Task objective
What is needed is an exact copy of all the records, written out in full.
*** Records to use ***
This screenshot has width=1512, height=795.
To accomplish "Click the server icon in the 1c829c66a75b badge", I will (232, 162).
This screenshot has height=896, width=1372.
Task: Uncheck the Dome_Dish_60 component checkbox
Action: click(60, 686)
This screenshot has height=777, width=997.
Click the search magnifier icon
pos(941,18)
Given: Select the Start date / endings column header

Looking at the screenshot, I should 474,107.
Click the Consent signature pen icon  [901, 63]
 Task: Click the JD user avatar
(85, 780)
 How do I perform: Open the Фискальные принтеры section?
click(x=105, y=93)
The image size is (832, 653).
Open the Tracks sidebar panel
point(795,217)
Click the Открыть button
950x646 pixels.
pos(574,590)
***
Answer space
This screenshot has width=1512, height=795.
To accomplish "Click the server icon in the 1c829c66a75b badge", I will (232, 162).
This screenshot has height=896, width=1372.
Task: Uncheck the Dome_Dish_60 component checkbox
Action: click(60, 686)
This screenshot has height=777, width=997.
Click the search magnifier icon
pos(941,18)
Given: Select the Start date / endings column header

Looking at the screenshot, I should 474,107.
Click the Consent signature pen icon  [901, 63]
 Task: Click the JD user avatar
(85, 780)
 How do I perform: Open the Фискальные принтеры section?
click(x=105, y=93)
The image size is (832, 653).
Open the Tracks sidebar panel
point(795,217)
Click the Открыть button
950x646 pixels.
pos(574,590)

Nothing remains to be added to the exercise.